As a general rule of thumb, we’d leave a week before contacting a journalist again after you’ve pitched them or sent them a release.
And if you are following up, try and include some additional information that adds value to your story or news release, just in case they’ve already seen it.
That additional information could provide an angle or news hook they hadn’t previously considered, making your story or game worth covering.
TIP 12: INCLUDE EVERYTHING MEDIA AND INFLUENCERS NEED TO CREATE THE COVERAGE YOU WANT
Whether you’re after a news post, feature piece or review, ensure your email contains all the information the journalist or influencer will need to create the content you want.
Make their job as easy as possible, and you’ll be remembered as a fantastic person who was a pleasure to work with.
This means a download code (where possible) to an alpha, beta, demo or full version of your game, a media kit containing any assets needed to accompany your story, and links to websites or other platforms where they can find additional information if they need it.
TIP 13: DON’T SEND YOUR GAME OUT TO DIE
What we mean by this is don’t send your game out for review in the same period when there are loads of other games coming out or foreseeable significant events – journalists and influencers can only cover so many games at once.
You should carefully plan the time and date of your outreach so you know what you’re competing against.
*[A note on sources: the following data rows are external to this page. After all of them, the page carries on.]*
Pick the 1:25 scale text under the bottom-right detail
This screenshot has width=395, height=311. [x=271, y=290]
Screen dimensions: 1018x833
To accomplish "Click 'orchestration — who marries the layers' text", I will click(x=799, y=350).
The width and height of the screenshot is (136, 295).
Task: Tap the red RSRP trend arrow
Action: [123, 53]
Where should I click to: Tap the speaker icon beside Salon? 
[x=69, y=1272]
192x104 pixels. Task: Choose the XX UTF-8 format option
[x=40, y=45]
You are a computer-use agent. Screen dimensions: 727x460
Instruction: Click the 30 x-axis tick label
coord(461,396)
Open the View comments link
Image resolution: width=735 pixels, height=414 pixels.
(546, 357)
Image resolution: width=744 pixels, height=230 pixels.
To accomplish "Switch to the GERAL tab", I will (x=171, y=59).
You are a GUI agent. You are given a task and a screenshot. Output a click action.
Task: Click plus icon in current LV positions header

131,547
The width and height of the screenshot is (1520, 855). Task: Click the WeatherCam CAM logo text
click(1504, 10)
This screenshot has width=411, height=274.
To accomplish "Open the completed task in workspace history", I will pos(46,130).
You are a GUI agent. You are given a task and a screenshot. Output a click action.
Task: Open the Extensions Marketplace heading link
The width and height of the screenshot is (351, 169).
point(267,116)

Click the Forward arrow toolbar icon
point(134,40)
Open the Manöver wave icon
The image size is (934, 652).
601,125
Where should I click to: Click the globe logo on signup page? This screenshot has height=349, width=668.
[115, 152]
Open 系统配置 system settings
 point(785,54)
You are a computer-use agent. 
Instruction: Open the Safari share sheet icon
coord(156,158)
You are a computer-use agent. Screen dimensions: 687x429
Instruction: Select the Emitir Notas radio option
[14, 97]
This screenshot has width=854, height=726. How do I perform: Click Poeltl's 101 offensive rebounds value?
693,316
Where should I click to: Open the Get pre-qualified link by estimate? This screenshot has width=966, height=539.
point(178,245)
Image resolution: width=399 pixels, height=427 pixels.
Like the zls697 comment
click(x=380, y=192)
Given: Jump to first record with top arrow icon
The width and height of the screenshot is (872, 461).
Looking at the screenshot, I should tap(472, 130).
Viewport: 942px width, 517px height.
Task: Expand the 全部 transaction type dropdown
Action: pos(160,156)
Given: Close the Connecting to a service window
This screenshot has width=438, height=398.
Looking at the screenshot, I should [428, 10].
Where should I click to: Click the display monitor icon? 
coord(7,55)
Consider the various timeframes journalists and influencers will need to write about your game properly, as well as the quality of your build if you’re going out with alpha and beta demos.
All this is important, so much so that we’ve written a mammoth blog post on when to start pitching your game to reviewers.
Make sure you’ve got a way of keeping track of any game coverage that comes in with free listening tools like Google Alerts and Talkwalker Alerts. If you’re happy to invest in dedicated listening tools, we recommend Awario and Mention.
Once we have the coverage, we keep it all in a Coveragebook but appreciate that it can be expensive for a small developer, so you can just put converge links into Google Sheets.
Once a journalist or influencer has covered your game, cultivate and maintain those relationships by keeping them up-to-date with news and in the loop for future stories!